¿Puedes continuar el hilo del foro sobre cómo traducir «hearing impaired» y «closed caption» a partir del punto en que termina?

Texto de partida:
▼▼▼

No creo que evitemos tales palabras.  Es que sordo y hearing impaired son dos cosas distintas.  Hearing impaired incluye a personas con varios niveles de sordera, que no tienen que ser sordas.  Ciego y vision impaired tienen la misma diferencia.


----------



## Dr. Quizá

Ya veo, pero es que en español "sordo" no implica sordera total.


----------



## Corcega

Pienso, después de ver todos los comentarios, que lo mejor es “*subtítulos para sordos*”, pues eso es exactamente a lo que se refiere “closed caption” y no tiene que ver con los subtítulos regulares que proporcionan una traducción a otros idiomas o con los que sólo proporcionan los diálogos por escrito para seguir bien el texto.

▲▲▲

Registros proporcionados:
▼▼▼

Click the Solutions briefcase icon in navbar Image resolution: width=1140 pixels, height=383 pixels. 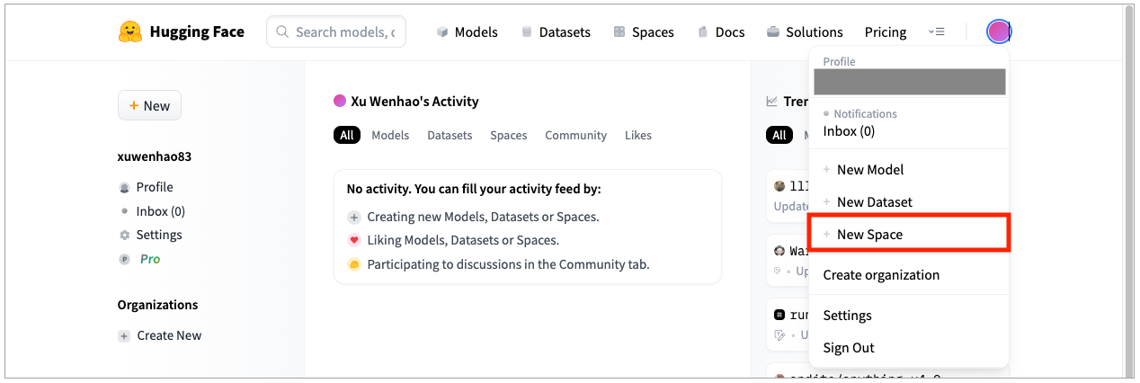point(773,32)
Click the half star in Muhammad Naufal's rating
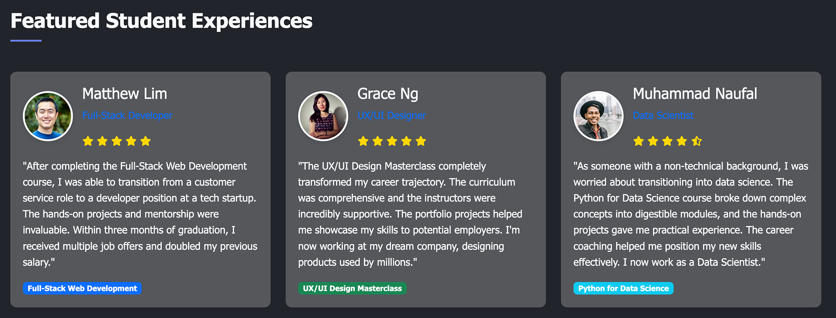This screenshot has height=318, width=836. (697, 141)
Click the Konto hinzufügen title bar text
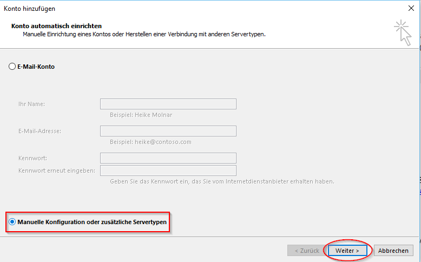The height and width of the screenshot is (262, 421). pos(30,9)
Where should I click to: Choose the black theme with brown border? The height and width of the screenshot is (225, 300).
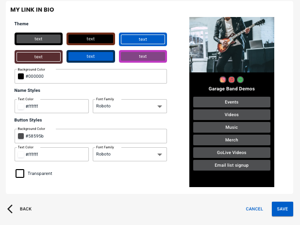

▲▲▲

Respuesta del ejercicio:
----------



## WepaRicua

Yo prefiero "subtítulos cerrados" o "interlinguísticos" porque llevo más de una década usando los cerrados para mejorar mi inglés y entender diálogos complejos y rápidos en la TV y no soy sordo. Así que "subtítulos para sordos" no aplicaría en mi caso ni en el de otros.

Además, a veces uso los abiertos o interlinguísticos de los DVD para aprender, aunque hay que tener mucho cuidado con las traducciones erróneas. No obstante, la primera palabra que aprendí de esta manera fue despistado/absentminded.


----------



## franchute

jinti said:
			
		

> No creo que evitemos tales palabras.  Es que sordo y hearing impaired son dos cosas distintas.  Hearing impaired incluye a personas con varios niveles de sordera, que no tienen que ser sordas.  Ciego y vision impaired tienen la misma diferencia.



Aún así uno intenta evitar ese tipo de términos, así que al _ciego_ se le dice _invidente_, y en el caso de _sordo_, se parafrasearía diciendo que _no escucha_.

Y en cuanto a _Closed caption, me gusta "Subtitulación para sordos", _ya que explica la función.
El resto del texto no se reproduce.